* [Task requirements] Below are entries; copy exactly the lines from the one with "The width and height of the screenshot is (725, 562)." through the one with "Image resolution: width=1120", both included, and leave out the rest.

* [Task input]

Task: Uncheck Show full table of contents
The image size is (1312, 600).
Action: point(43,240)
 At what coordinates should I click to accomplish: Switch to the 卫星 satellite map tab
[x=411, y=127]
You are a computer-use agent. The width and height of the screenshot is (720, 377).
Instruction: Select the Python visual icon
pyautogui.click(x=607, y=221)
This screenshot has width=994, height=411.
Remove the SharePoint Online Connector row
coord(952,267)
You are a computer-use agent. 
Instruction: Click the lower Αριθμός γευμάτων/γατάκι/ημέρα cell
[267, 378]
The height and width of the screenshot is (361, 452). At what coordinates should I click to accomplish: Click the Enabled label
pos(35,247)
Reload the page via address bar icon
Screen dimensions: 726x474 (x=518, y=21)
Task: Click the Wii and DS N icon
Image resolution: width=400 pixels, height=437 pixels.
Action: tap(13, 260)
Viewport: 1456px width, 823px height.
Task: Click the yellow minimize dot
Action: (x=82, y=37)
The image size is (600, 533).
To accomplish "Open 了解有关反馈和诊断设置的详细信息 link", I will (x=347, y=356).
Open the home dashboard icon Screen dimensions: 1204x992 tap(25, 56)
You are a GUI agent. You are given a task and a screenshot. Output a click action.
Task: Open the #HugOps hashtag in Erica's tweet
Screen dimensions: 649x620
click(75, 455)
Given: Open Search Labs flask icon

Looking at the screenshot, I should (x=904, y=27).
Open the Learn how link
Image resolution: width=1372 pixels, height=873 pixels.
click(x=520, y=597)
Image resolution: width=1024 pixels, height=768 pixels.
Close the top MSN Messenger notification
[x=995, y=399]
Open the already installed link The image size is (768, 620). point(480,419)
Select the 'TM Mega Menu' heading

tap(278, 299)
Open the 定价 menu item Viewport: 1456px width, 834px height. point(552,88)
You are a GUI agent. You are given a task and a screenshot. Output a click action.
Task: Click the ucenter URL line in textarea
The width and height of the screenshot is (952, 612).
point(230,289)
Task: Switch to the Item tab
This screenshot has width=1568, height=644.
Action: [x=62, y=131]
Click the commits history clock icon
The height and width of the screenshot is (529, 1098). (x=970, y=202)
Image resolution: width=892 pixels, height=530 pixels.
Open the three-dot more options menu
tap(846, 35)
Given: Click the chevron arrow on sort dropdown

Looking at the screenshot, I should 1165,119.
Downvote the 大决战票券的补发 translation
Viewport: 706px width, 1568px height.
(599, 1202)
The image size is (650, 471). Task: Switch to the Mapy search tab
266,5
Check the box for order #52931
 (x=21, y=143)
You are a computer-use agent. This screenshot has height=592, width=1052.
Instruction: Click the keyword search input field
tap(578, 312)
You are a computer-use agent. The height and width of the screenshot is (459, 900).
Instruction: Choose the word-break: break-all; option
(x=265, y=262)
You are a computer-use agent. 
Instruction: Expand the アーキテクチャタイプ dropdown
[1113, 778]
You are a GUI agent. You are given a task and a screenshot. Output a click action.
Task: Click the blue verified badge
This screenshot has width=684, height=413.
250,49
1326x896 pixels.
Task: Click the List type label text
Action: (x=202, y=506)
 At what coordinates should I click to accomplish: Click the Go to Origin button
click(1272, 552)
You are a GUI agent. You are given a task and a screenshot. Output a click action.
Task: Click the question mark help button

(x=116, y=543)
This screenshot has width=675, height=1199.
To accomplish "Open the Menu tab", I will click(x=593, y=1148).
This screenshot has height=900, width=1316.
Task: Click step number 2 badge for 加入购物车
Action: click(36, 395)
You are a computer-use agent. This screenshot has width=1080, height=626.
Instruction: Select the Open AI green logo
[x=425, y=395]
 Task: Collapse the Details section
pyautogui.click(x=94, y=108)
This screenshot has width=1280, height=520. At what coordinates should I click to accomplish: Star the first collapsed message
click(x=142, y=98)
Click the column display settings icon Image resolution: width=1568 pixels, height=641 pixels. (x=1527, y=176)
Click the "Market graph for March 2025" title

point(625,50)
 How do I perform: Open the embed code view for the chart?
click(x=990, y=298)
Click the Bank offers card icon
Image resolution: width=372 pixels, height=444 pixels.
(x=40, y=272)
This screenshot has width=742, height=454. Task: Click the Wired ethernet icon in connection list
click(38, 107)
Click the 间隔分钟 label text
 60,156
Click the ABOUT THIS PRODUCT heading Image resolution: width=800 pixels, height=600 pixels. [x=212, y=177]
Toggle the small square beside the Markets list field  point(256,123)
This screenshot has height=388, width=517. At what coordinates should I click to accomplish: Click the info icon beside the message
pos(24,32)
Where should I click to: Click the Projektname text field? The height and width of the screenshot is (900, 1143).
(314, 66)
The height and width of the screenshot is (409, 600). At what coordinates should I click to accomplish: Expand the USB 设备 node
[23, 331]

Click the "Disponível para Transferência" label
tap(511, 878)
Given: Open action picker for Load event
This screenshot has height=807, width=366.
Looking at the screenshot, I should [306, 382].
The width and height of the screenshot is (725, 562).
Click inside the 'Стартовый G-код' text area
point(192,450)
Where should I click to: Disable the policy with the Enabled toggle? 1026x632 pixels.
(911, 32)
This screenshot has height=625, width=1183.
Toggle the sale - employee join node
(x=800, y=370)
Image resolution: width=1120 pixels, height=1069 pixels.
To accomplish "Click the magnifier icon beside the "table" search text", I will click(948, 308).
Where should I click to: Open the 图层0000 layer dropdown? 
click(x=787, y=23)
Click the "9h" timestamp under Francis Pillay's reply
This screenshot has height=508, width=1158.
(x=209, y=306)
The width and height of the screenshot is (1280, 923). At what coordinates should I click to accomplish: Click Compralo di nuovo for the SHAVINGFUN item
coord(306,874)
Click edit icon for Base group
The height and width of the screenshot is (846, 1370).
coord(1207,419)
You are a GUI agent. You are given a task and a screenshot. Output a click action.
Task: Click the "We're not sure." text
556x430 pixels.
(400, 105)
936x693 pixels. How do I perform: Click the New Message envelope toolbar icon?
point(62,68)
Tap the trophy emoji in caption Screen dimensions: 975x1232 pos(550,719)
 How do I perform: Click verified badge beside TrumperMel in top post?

* [Response]
The width and height of the screenshot is (725, 562).
Click inside the 'Стартовый G-код' text area
point(192,450)
Where should I click to: Disable the policy with the Enabled toggle? 1026x632 pixels.
(911, 32)
This screenshot has height=625, width=1183.
Toggle the sale - employee join node
(x=800, y=370)
Image resolution: width=1120 pixels, height=1069 pixels.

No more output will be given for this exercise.